Application-Level Health Endpoint
A fundamental practice is exposing a dedicated health check endpoint within your Ruby application. This endpoint should perform essential checks: database connectivity, cache status, and the availability of critical external services. For a Rails application, this can be implemented as a simple controller action.
Consider a basic implementation in Rails:
# app/controllers/health_controller.rb
class HealthController << ApplicationController
def show
# Check database connection
unless ActiveRecord::Base.connection.execute('SELECT 1')

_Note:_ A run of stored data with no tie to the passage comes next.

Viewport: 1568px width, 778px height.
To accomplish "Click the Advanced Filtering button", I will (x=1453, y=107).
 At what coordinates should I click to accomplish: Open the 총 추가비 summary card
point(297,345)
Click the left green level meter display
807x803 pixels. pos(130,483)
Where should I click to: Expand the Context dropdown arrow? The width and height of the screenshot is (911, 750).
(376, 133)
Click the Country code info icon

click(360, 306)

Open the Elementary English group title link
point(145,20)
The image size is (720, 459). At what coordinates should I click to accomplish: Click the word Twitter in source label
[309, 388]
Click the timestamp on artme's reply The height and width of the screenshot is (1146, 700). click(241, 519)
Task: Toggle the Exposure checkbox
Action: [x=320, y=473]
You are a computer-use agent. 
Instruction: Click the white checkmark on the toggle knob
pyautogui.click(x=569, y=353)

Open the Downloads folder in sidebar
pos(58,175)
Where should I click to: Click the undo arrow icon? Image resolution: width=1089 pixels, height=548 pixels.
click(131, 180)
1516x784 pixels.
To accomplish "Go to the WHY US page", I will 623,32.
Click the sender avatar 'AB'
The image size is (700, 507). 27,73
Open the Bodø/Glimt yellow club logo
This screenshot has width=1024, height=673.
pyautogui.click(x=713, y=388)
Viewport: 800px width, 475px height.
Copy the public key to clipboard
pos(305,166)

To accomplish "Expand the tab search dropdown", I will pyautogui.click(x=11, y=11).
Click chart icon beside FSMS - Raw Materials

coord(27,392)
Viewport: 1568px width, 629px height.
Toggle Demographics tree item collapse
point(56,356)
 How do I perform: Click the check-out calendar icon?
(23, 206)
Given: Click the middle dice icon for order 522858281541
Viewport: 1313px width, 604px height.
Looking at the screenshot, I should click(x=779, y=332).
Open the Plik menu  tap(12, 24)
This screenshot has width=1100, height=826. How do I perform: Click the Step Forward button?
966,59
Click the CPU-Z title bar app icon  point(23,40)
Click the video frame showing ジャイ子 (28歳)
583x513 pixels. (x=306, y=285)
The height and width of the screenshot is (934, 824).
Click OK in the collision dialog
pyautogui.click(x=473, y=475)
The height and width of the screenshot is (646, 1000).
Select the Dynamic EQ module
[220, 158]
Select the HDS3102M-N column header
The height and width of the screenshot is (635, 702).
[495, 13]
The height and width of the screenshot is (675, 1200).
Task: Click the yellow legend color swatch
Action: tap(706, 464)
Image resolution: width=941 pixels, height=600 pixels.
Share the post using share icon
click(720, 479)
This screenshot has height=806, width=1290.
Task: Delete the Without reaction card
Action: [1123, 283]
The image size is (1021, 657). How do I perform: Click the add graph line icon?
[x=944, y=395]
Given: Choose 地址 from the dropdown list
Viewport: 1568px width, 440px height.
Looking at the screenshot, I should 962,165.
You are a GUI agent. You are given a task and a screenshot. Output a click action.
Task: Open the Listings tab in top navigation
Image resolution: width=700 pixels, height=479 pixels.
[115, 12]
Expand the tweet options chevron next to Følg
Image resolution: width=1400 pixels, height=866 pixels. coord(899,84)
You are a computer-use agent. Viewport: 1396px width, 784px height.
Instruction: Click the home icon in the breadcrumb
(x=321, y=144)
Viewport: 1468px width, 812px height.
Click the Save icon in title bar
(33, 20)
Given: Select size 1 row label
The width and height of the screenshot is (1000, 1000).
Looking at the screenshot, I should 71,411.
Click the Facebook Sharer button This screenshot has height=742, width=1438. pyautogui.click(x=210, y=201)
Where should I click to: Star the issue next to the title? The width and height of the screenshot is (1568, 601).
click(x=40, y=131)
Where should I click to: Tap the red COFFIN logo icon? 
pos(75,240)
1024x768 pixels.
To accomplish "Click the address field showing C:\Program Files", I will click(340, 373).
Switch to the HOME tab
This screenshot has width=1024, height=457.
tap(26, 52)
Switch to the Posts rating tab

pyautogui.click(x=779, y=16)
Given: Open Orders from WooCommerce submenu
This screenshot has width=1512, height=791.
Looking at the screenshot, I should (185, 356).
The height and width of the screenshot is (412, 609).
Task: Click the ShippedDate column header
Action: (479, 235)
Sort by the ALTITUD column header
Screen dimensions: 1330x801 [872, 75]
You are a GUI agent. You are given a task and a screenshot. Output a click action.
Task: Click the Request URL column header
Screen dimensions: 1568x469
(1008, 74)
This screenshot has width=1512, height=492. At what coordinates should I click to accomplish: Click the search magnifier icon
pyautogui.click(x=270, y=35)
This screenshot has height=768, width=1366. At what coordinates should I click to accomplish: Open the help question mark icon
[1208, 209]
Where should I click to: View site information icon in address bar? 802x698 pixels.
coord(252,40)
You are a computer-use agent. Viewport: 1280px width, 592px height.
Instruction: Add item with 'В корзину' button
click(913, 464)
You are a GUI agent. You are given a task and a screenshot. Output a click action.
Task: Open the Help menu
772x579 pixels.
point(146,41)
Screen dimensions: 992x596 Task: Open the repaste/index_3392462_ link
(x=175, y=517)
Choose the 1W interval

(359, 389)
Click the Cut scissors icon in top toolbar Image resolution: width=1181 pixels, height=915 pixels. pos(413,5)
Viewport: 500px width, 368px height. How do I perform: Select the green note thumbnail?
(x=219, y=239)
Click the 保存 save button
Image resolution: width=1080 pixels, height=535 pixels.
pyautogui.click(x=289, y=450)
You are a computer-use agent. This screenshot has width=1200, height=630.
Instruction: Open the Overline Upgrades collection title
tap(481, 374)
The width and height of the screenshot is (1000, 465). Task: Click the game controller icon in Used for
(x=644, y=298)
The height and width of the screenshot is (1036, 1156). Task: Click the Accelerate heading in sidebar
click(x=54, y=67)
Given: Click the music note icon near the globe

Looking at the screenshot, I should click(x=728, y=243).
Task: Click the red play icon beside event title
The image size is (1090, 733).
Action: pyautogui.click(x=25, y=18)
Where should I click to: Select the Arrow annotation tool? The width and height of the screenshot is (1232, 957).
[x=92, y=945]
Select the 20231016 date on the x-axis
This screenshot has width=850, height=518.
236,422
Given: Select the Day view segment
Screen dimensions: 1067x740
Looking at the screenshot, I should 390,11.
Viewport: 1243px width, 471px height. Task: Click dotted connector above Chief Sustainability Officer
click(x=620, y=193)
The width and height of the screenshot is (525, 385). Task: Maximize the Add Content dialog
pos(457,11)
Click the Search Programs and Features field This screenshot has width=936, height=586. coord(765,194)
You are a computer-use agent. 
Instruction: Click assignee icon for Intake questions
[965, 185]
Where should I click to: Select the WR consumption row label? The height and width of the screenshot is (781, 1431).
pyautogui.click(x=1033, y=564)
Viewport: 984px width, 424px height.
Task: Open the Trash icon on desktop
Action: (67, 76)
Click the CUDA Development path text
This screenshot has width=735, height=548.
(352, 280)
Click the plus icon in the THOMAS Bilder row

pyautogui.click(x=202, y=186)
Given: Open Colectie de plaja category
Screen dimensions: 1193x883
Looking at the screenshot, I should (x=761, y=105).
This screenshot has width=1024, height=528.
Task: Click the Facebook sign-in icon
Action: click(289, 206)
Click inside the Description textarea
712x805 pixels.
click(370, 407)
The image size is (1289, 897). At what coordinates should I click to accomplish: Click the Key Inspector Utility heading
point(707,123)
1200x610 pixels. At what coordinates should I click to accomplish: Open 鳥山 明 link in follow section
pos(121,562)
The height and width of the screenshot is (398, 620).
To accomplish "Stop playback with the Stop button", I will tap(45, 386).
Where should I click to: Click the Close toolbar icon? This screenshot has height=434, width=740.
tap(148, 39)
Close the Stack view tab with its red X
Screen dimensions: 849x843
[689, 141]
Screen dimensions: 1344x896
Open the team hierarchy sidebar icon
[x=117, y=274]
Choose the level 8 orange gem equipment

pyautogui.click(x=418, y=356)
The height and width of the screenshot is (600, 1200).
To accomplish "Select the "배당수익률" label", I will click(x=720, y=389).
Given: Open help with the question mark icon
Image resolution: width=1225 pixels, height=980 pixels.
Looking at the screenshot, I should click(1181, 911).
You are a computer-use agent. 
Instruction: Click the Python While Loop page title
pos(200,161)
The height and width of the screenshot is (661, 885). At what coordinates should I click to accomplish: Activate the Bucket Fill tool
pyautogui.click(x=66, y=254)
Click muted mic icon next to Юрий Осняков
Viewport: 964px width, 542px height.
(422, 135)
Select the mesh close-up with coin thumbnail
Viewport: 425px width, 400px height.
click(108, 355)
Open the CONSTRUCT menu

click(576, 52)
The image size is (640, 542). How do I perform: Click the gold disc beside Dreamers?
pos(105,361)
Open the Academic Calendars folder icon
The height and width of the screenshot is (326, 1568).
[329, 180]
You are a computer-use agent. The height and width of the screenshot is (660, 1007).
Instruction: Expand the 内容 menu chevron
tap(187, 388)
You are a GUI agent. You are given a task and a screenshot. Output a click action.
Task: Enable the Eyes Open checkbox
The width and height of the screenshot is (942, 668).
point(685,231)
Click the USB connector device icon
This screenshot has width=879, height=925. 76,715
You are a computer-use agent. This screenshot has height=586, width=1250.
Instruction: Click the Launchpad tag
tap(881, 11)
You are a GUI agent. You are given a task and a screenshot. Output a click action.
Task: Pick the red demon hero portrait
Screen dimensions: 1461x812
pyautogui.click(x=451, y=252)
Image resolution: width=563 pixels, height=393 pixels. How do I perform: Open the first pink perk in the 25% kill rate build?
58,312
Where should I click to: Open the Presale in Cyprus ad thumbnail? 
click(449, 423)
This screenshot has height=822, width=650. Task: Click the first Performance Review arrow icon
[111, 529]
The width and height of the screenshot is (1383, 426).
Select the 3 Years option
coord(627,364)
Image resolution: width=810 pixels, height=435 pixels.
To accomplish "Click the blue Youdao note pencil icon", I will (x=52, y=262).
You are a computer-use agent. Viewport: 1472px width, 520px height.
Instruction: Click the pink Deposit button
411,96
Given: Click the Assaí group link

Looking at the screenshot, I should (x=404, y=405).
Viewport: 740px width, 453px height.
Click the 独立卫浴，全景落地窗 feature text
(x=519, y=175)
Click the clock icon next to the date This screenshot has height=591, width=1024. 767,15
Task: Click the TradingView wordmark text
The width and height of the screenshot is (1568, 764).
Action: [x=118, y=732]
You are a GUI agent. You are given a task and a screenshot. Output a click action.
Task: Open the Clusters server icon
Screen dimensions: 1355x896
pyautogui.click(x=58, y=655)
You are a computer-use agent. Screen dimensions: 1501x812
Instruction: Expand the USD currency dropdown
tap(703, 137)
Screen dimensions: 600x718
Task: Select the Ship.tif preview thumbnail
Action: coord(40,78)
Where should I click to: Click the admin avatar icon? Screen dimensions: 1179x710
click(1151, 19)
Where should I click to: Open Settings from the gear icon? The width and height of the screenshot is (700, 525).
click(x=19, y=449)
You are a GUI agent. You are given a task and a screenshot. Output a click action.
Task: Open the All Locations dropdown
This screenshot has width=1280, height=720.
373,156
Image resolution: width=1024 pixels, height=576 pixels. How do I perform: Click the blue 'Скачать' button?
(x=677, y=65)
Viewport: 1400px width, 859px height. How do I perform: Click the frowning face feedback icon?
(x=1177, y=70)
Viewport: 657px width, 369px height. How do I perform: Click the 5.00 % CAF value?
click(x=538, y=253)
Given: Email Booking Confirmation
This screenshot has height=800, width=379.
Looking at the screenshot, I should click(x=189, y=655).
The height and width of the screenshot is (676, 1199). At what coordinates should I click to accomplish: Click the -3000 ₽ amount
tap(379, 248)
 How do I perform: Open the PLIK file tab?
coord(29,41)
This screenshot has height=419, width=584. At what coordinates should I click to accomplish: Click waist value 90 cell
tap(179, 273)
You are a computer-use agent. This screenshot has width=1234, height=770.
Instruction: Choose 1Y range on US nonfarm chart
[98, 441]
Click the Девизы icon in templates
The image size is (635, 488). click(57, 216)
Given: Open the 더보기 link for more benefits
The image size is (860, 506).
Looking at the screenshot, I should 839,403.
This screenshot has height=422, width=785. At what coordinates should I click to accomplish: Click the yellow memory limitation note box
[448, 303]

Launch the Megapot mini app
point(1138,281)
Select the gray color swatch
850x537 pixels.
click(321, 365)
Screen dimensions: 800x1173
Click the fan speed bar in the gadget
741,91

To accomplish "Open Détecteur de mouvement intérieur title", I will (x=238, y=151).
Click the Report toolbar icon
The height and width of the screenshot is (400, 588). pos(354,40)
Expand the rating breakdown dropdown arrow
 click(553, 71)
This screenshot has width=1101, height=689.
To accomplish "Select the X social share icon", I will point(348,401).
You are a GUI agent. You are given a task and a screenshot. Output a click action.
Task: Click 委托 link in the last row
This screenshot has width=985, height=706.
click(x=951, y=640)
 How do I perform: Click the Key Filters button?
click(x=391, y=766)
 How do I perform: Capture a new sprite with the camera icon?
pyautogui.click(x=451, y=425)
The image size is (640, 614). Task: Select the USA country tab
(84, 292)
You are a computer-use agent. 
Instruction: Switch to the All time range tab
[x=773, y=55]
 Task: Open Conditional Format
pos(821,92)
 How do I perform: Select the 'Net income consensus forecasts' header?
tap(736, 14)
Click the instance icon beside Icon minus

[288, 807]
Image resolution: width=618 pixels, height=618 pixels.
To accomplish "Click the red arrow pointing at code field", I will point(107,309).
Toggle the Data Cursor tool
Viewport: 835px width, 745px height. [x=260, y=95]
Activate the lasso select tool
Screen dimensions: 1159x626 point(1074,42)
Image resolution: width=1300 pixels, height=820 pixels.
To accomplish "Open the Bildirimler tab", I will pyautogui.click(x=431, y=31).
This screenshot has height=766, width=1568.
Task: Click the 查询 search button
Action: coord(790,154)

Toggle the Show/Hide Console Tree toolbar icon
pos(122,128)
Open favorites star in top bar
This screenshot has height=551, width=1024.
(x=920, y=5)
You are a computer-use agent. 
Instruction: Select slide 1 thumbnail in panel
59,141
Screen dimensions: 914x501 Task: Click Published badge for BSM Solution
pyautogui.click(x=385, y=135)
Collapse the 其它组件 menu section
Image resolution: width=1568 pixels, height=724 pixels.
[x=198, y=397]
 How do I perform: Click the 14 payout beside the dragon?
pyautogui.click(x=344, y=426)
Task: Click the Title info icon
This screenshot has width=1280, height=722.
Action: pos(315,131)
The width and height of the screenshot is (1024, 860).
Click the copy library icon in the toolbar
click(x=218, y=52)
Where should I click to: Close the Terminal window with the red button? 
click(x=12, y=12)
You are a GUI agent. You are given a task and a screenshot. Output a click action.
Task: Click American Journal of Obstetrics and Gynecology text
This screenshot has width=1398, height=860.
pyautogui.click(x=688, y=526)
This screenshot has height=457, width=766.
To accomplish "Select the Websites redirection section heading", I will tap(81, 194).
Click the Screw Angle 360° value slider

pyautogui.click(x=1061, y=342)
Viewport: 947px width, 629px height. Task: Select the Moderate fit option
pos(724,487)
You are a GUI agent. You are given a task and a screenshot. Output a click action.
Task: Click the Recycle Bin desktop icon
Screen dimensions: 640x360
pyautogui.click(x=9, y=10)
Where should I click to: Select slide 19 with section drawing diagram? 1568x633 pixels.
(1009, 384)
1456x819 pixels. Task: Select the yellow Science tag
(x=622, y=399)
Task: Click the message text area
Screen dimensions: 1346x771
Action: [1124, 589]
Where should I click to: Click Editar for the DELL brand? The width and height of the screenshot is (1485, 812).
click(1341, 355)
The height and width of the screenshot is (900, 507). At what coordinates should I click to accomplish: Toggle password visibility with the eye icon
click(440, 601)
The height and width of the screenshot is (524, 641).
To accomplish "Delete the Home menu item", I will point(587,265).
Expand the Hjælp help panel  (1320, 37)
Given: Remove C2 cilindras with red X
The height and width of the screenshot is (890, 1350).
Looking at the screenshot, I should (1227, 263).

render json: { status: 'error', message: 'Database connection failed' }, status: 503
return
end
# Add checks for other critical services (e.g., Redis, external APIs)
# Example:
# unless $redis.ping == 'PONG'
# render json: { status: 'error', message: 'Redis connection failed' }, status: 503
# return
# end
render json: { status: 'ok', message: 'Application is healthy' }, status: 200
rescue StandardError => e
render json: { status: 'error', message: "An unexpected error occurred: #{e.message}" }, status: 500
end
end
And its corresponding route:
# config/routes.rb Rails.application.routes.draw do get 'health', to: 'health#show' # ... other routes end
External Monitoring with DigitalOcean Monitoring and Prometheus
While the application-level health endpoint is crucial for internal checks, external monitoring is vital for simulating user experience and detecting issues before they impact users. DigitalOcean’s built-in monitoring provides basic infrastructure metrics. For more advanced application-level checks, integrating Prometheus with exporters is a robust solution.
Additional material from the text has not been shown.